Chinese New Year - January 31, 2014
Chinese New Years, or the Spring Festival is the most important of the traditional Chinese holidays. It consists of a period of celebrations, starting on New Year's Day, celebrated on the first day of the first month of the Chinese calendar. This is the day of the second new moon after the December solstice (winter solstice), unless there is an Intercalation (intercalary eleventh or twelfth month) in the lead-up to the New Year. In such a case, the New Year falls on the day of the third new moon after the solstice. (The next time this occurs is in 2033.) The Chinese New Year period ends with the Lantern Festival, on the fifteenth day of the festival.
According to legend, the beginning of the year began with month 1 during the Xia Dynasty, month 12 during the Shang Dynasty, and month 11 during the Zhou Dynasty, but intercalary months were added after month 12 during both the Shang Dynasty (according to surviving oracle bones) and the Zhou Dynasty (according to Sima Qian). The first Emperor of China Qin Shi Huang changed the beginning of the year to month 10 in 221 BC. Whether the New Year was ''celebrated'' at the beginning of these months or at the beginning of month 1 or both is unknown. In 104 BC, Emperor Wu of Han (Emperor Wu) established month 1 as the beginning of the year where it remains.
According to legend, in ancient China, Nian ("Nyan"), a man-eating predatory beast from the mountains, could infiltrate houses silently. The Chinese were always very scared of this monster. The Chinese later learned that Nian was sensitive to loud noises and the color red, and so they scared it away with explosions, fireworks and the liberal use of the color red. So "GuoNian" actually means "Passover the Nian". These customs led to the first New Year celebrations.
"ChuXi" in Standard Mandarin (Mandarin Chinese). "Chu" means "get rid of" and "Xi" is the day of the legendary man-eating beast, Nian, that preys once a year on New Year Eve. When Nian arrived, people used firecrackers to scare him away. Once Nian ran away, people joined together to celebrate for another year of safe life.

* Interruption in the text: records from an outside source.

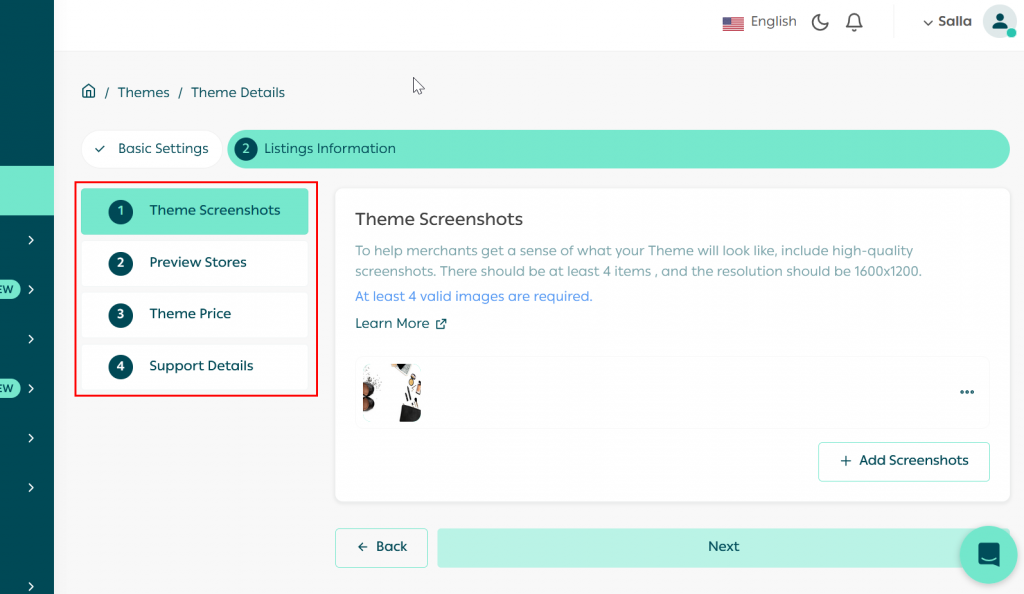Click the Add Screenshots button
The width and height of the screenshot is (1024, 594).
pos(903,461)
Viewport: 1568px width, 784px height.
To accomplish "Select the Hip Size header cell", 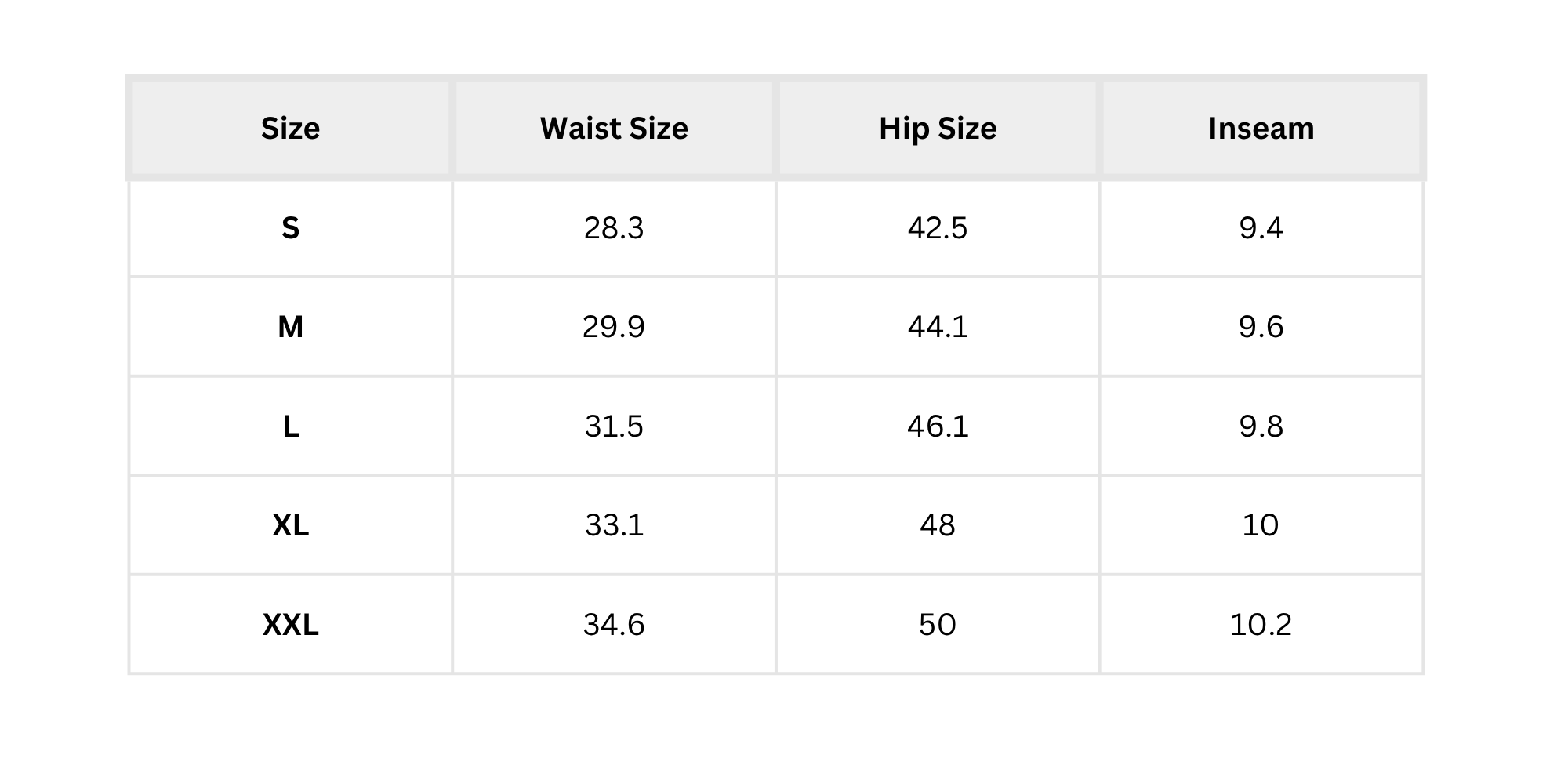I will [x=938, y=128].
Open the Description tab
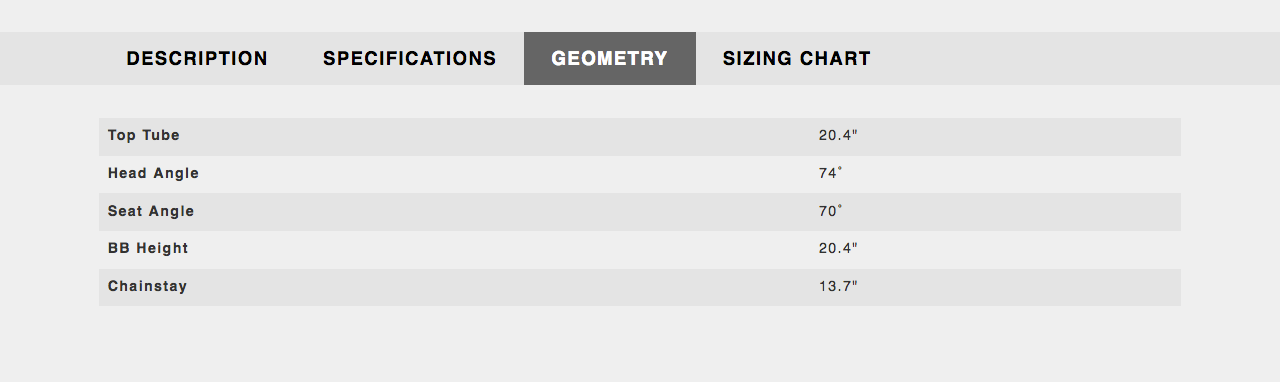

Celebrated internationally in areas with large populations of Han Chinese (ethnic Chinese), Chinese New Year is considered to be a major holiday for the Chinese as well as ethnic groups such as the Mongolians, Koreans, the Hmong people, Miao (Chinese Hmong), the Vietnamese people, Tibetans, Nepalese and Bhutanese who were strongly influenced by Chinese culture in terms of Confucianism philosophical and religious worldview, language and culture in general. Chinese New Year is also the time when Chunyun, the largest human migration takes place when overseas Chinese all around the world return home on the eve of Chinese New Year to have reunion dinners with their families.
New Year dates
The dates of the Spring Festival from 1996 to 2019 (in the Gregorian calendar) are listed below with pinyin romanizations for the earthly branches associated with the animals, which are not their translations.
Rat (Zi): February 19, 1996; February 7, 2008
Ox (Chou): February 7, 1997; January 26, 2009
Tiger (Yin): January 28, 1998; February 14, 2010
Rabbit (Mao): February 16, 1999; February 3, 2011
Dragon (Chen): February 5, 2000; January 23, 2012
Snake (Si): January 24, 2001; February 10, 2013
Horse (Wu): February 12, 2002; January 31, 2014
Goat (Wei): February 1, 2003; February 19, 2015
Monkey (Shen): January 22, 2004; February 8, 2016
Rooster (You): February 9, 2005; January 28, 2017
Dog (Xu): January 29, 2006; February 16, 2018
Pig (Hai): February 18, 2007; February 5, 2019
Many non-Chinese people confuse their Chinese birth-year with their Gregorian birth-year. Because the Chinese New Year starts in late January to mid February, the Chinese year dates from January 1 until that day in the new Gregorian year remain unchanged from the previous Gregorian year. For example, the 1989 year of the snake began on February 6, 1989. The year 1990 is considered by some people to be the year of the horse. However, the 1989 year of the snake officially ended on January 26, 1990. This means that anyone born from January 1 to January 25, 1990 was actually born in the year of the snake rather than the year of the horse.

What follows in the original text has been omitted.